Task requirements: Copy out the entries below exactly as they stand, but only from the line containing "OK, accept all (133, 2068)" through the line containing "[Move carousel to slide 3] (647, 925)".

Task data: Begin

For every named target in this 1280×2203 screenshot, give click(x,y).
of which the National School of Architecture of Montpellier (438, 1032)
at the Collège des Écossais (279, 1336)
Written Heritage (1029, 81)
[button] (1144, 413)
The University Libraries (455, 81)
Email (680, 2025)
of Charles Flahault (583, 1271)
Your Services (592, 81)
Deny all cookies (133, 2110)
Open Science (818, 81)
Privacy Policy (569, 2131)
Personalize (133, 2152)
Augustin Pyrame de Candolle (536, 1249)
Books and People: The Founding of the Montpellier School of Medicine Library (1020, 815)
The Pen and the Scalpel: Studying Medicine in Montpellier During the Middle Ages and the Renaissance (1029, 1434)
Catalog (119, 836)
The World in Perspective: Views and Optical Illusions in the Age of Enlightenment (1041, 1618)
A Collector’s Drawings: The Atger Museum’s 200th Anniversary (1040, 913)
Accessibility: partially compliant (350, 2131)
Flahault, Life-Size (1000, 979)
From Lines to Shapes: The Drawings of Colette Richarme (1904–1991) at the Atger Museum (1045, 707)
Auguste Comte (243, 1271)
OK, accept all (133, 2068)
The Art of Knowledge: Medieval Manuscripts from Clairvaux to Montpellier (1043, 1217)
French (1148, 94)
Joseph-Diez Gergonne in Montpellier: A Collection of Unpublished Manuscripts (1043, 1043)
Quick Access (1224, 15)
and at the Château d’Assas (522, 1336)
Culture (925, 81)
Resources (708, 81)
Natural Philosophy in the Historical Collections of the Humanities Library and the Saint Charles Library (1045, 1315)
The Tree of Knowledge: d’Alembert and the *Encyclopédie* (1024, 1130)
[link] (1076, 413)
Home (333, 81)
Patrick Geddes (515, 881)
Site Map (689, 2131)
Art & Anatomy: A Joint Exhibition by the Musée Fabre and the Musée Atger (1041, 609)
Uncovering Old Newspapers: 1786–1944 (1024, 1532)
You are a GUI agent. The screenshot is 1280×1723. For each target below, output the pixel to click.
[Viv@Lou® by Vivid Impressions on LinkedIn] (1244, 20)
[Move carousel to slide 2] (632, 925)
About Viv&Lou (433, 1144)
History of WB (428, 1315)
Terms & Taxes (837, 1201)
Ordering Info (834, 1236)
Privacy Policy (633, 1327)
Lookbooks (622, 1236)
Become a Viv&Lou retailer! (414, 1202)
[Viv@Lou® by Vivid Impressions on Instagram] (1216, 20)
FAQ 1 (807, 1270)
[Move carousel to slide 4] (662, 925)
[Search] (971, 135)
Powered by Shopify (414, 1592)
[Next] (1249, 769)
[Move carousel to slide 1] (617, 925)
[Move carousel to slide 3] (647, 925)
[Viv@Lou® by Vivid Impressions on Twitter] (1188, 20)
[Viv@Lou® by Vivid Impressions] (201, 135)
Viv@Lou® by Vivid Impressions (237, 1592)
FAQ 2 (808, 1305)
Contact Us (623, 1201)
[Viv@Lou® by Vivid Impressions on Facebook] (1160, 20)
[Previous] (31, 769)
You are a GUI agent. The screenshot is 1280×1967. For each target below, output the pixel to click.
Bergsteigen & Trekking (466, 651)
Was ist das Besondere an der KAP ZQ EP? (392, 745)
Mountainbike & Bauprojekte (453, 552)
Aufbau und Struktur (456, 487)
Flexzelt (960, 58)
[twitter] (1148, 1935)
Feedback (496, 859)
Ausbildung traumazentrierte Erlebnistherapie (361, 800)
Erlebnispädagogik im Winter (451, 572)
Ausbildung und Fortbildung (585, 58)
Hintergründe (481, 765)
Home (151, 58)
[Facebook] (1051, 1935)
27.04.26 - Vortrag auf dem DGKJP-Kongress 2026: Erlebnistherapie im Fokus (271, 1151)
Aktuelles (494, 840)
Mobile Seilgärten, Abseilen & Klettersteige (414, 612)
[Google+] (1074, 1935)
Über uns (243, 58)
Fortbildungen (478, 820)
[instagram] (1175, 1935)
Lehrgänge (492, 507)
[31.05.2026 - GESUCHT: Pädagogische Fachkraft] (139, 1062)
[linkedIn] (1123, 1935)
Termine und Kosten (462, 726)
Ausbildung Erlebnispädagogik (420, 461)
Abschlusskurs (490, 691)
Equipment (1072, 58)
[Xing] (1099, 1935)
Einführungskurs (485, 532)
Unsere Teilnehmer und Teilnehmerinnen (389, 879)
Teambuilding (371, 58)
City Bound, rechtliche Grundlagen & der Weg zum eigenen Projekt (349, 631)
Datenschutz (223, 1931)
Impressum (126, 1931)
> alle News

Task data: End

Reply:
OK, accept all (133, 2068)
The Art of Knowledge: Medieval Manuscripts from Clairvaux to Montpellier (1043, 1217)
French (1148, 94)
Joseph-Diez Gergonne in Montpellier: A Collection of Unpublished Manuscripts (1043, 1043)
Quick Access (1224, 15)
and at the Château d’Assas (522, 1336)
Culture (925, 81)
Resources (708, 81)
Natural Philosophy in the Historical Collections of the Humanities Library and the Saint Charles Library (1045, 1315)
The Tree of Knowledge: d’Alembert and the *Encyclopédie* (1024, 1130)
[link] (1076, 413)
Home (333, 81)
Patrick Geddes (515, 881)
Site Map (689, 2131)
Art & Anatomy: A Joint Exhibition by the Musée Fabre and the Musée Atger (1041, 609)
Uncovering Old Newspapers: 1786–1944 (1024, 1532)
You are a GUI agent. The screenshot is 1280×1723. For each target below, output the pixel to click.
[Viv@Lou® by Vivid Impressions on LinkedIn] (1244, 20)
[Move carousel to slide 2] (632, 925)
About Viv&Lou (433, 1144)
History of WB (428, 1315)
Terms & Taxes (837, 1201)
Ordering Info (834, 1236)
Privacy Policy (633, 1327)
Lookbooks (622, 1236)
Become a Viv&Lou retailer! (414, 1202)
[Viv@Lou® by Vivid Impressions on Instagram] (1216, 20)
FAQ 1 (807, 1270)
[Move carousel to slide 4] (662, 925)
[Search] (971, 135)
Powered by Shopify (414, 1592)
[Next] (1249, 769)
[Move carousel to slide 1] (617, 925)
[Move carousel to slide 3] (647, 925)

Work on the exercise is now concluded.